When first proposed, runway proposals for Green started with two parallel 10,000-foot runways to a proposal to extend the primary runway to 9,350 feet with additions at both ends. That plan included the extension of Route 37 to Warwick Avenue as an east-west replacement to Airport Road and a tunnel for Main Avenue.

Former RIAC President and CEO Kevin Dillon came up with the current more modest extension, but that was hardly welcomed with open arms by the community. The city administration argued nothing would be gained by building an 8,700-foot runway when an 8,500-foot runway could achieve the same goal. Then there were issues over where to relocate Winslow Park playing fields, the relocation of Main Avenue and the impact on homes and businesses. The City Council brought suit to stop the plan, which it dropped after reaching a memorandum of understanding with RIAC.

That contentious beginning faded with the downturn of the economy and accompanying loss in airport activity. In the boom year of 2005, 5.7 million passengers passed in and out of Green with 140,000 aircraft operations. Last year, total passengers numbered 3.6 million and there were 70,000 operations.

Today the emphasis is on growing Green and increasing service and destinations as a means of keeping and attracting businesses and providing Rhode Islanders with job opportunities. Ahmad has been successful in attracting discount fare airlines that will give Green 33 nonstop destinations – up from 17 – by this fall and a total of 500,000 additional airline seats in and out of Green.
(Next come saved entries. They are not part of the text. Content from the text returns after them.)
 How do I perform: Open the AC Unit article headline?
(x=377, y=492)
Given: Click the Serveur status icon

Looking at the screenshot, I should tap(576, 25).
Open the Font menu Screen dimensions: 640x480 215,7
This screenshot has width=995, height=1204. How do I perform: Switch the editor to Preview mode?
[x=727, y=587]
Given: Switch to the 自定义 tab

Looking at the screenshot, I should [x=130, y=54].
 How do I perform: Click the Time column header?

Reached Wednesday, Dillon, who is executive director of the Connecticut Airport Authority, said he is “thrilled” to hear the extension is completed, although Green is a competitor to Bradley International Airport outside Hartford.

“It’s been a long road,” he said, crediting the RIAC staff and board with the accomplishment.
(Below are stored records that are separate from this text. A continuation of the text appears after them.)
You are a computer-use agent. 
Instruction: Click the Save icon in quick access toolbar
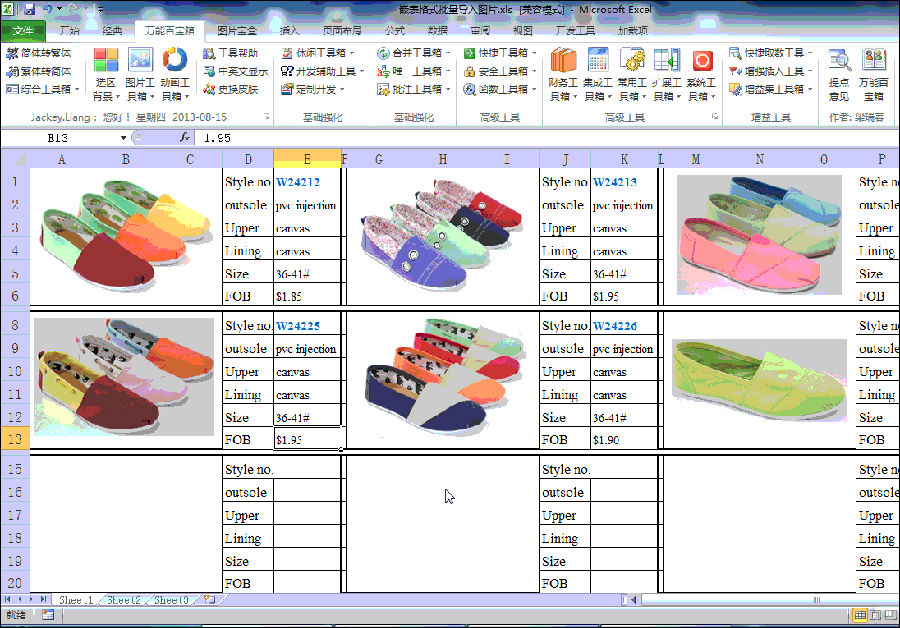point(30,9)
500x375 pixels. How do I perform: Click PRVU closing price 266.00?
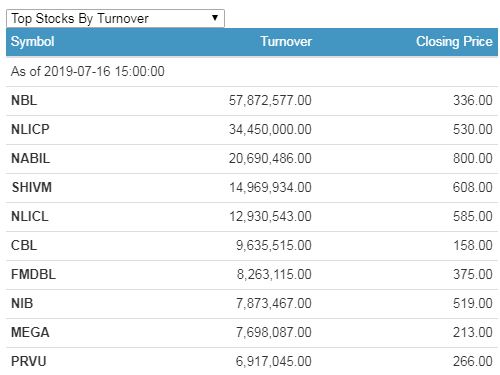click(473, 361)
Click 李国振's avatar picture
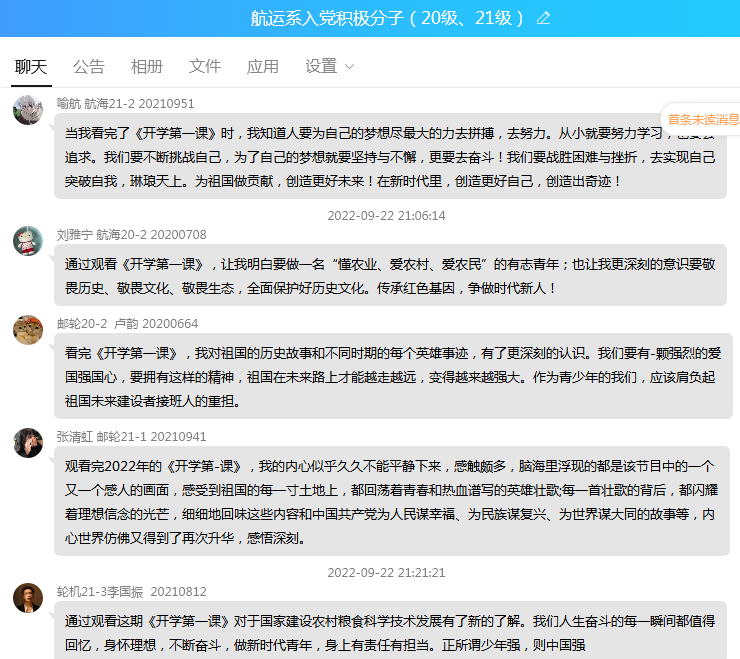The height and width of the screenshot is (659, 740). [28, 597]
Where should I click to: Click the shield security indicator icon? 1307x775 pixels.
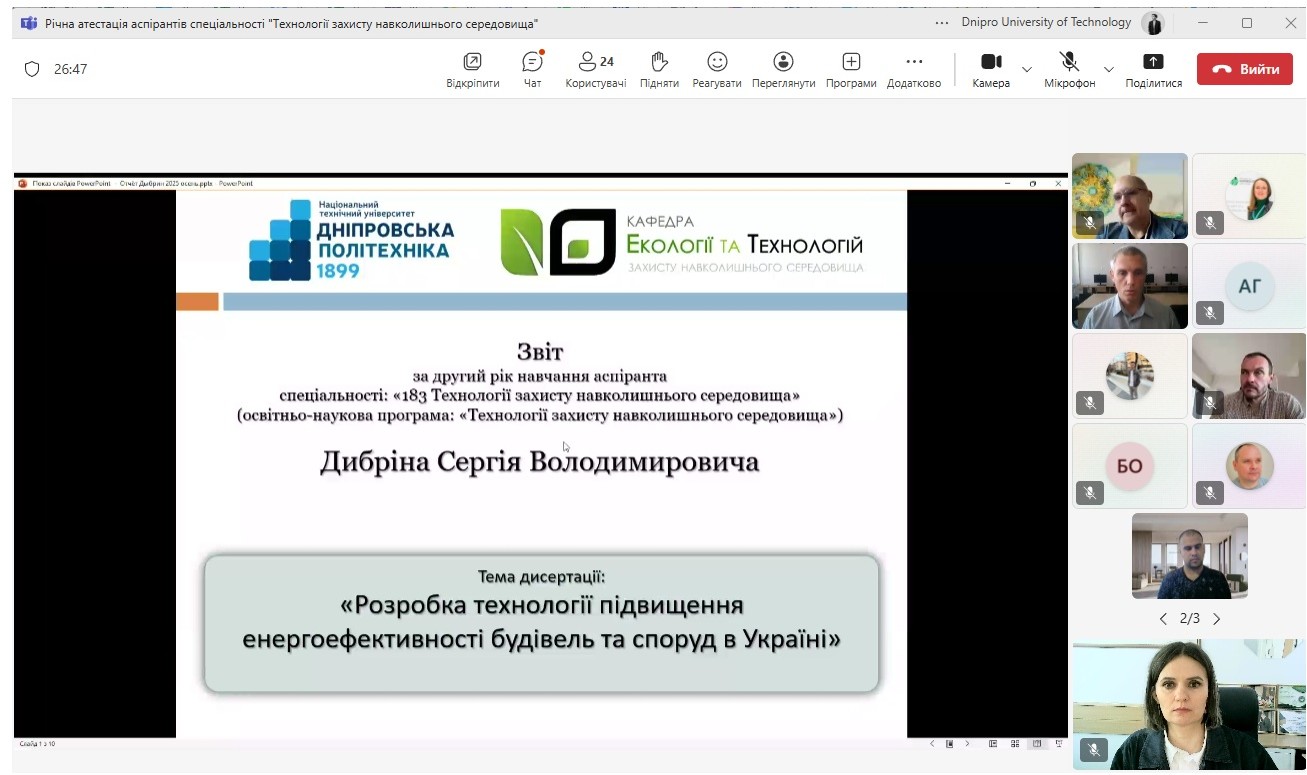[32, 69]
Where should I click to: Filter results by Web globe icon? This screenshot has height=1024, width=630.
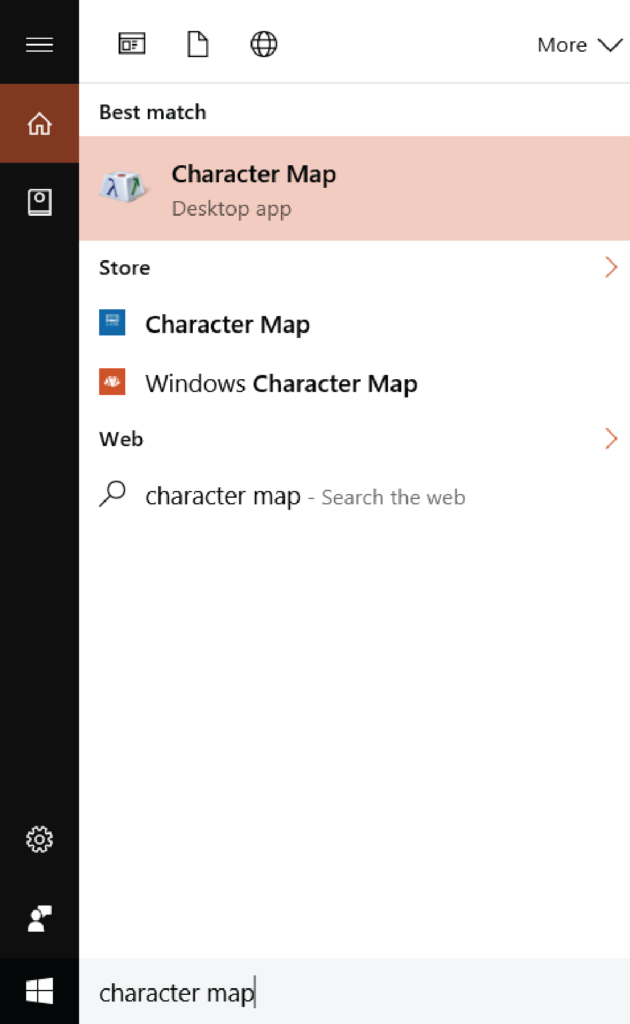(264, 44)
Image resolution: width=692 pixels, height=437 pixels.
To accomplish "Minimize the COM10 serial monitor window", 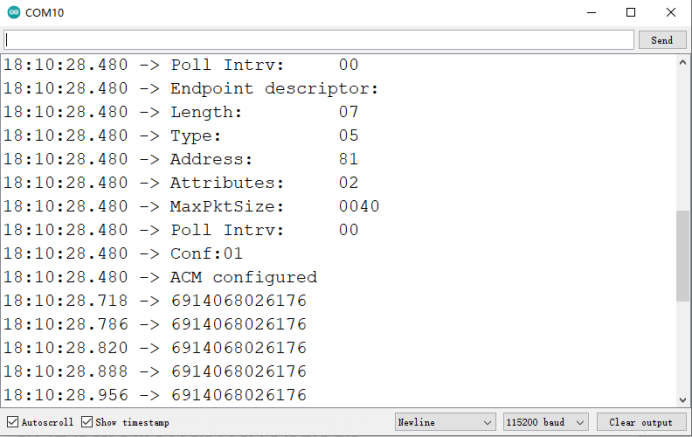I will 584,13.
“When I look back on those days there was a great deal of contention,” he said. He also said when recruited for the job by the late Gov. Bruce Sundlun there were “plans all over the place” to expand the airport. When he stepped into the job Dillon said the staff and the board took a realistic view of the airport’s infrastructure needs for the next level in its development.

“A lot of people contributed to that,” he said, “but it was really his [Sundlun’s] vision.”
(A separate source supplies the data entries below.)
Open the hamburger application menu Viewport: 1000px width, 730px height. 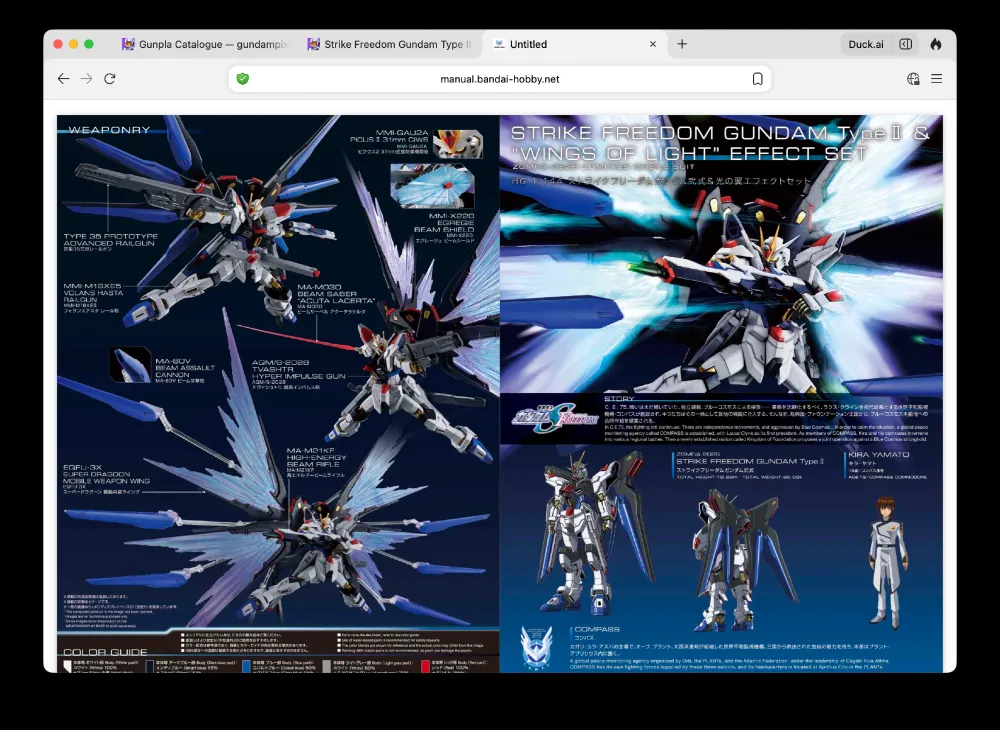pyautogui.click(x=936, y=79)
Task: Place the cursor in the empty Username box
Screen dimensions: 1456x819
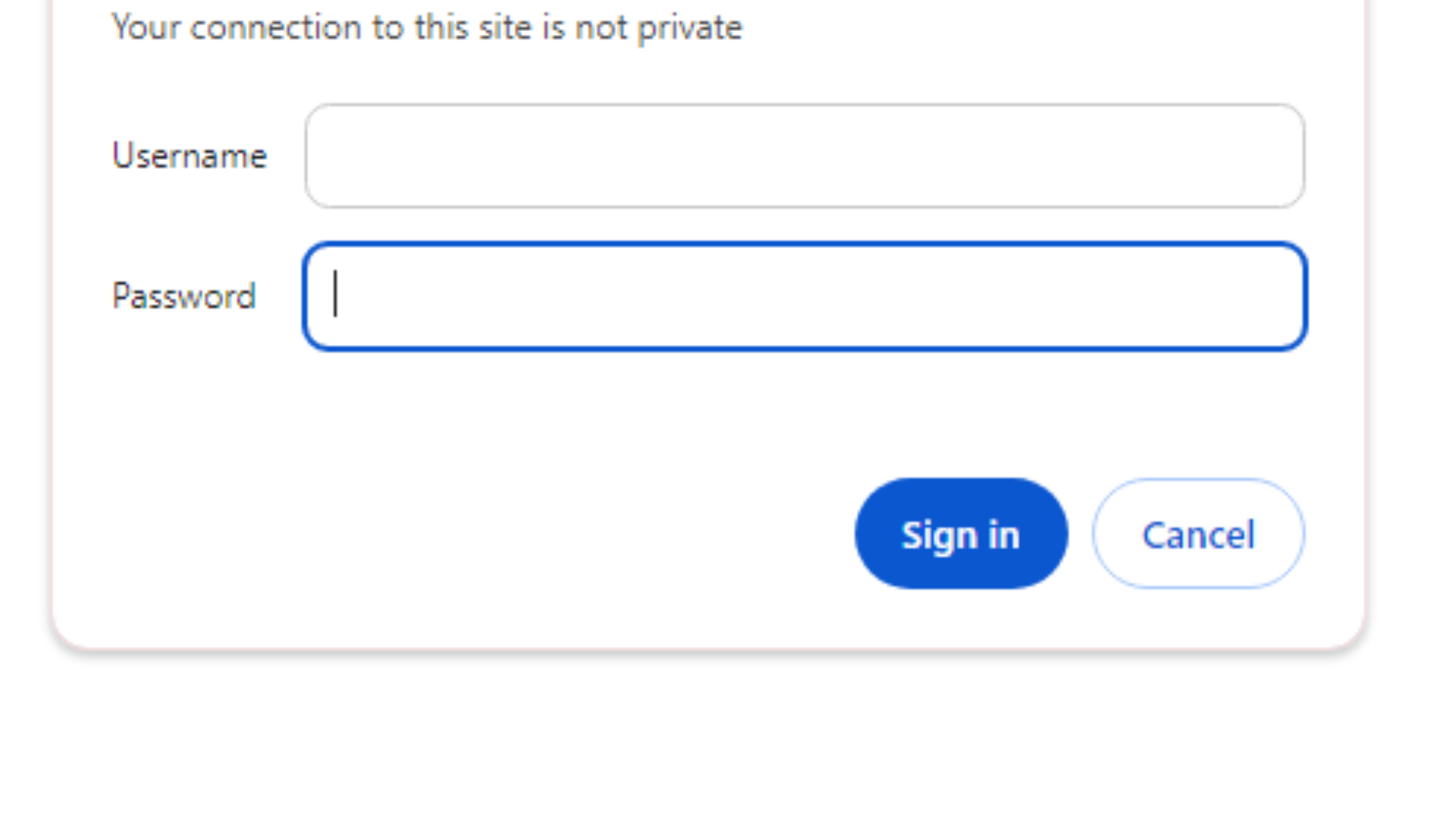Action: (x=805, y=156)
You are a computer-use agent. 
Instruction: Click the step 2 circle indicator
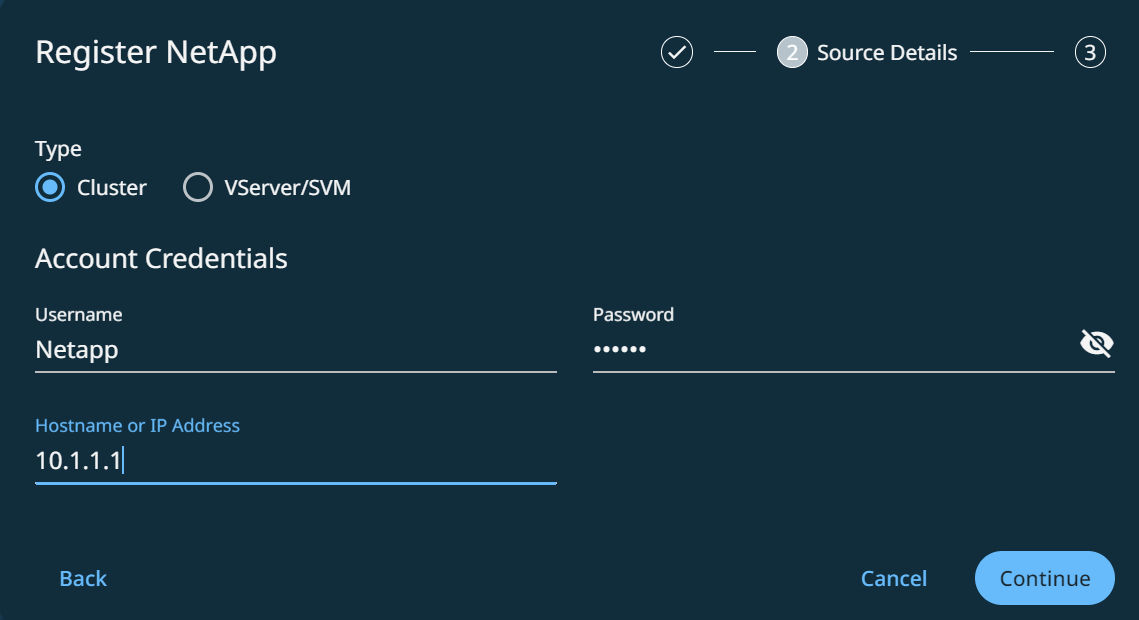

Although instruments are in place, the extension will open on a visual use basis until the Federal Aviation Administration (FAA) aligns and tweaks all the systems, explains Gregory Fehrman, project engineer for C&S Companies, who is managing the runway project. Runway 5 is expected to be FAA certified for instrument landing on Dec. 7.

“We’re right there,” Fehrman says of the extension. He’s already ordered the cigars to celebrate.

Fehrman is especially complementary of Cardi Construction, the major contractor and airport operations that formed schedules so that the work could get done with minimal impact on flights and passengers.

“I don’t know of another contractor that could have done this. Rhode Island should be proud,” he said.

Fehrman said “big Paul [McDonough]…he really drags the train.” In the end, Fehrman said, “Without teamwork, we’re not there.”

A lot went into the $37.2 million extension, from 60,000 tons of asphalt to 23,000 feet of drainage pipes. But, also, a lot stayed on site. Fehrman said that 75 percent of materials that had to be removed, such as concrete stations for landing lights that were crushed, were recycled and used. He said 43 percent of construction and demolition waste that would have otherwise gone to the landfill was also reused.

Last August the Institute for Sustainable Infrastructure recognized the runway extension project with the Envision Gold Award. The first award of its kind in Rhode Island took into consideration benefits to the local economy through improved assess and job creation; resource allocation including reduction of maintenance and energy usage and the resiliency of the runway systems to altered climate conditions.

RIAC spokeswoman and vice president of marketing Patti Goldstein called completion of the extension “a huge milestone” yesterday. She said a ceremony commemorating the extension is being planned at the airport for Sept. 18.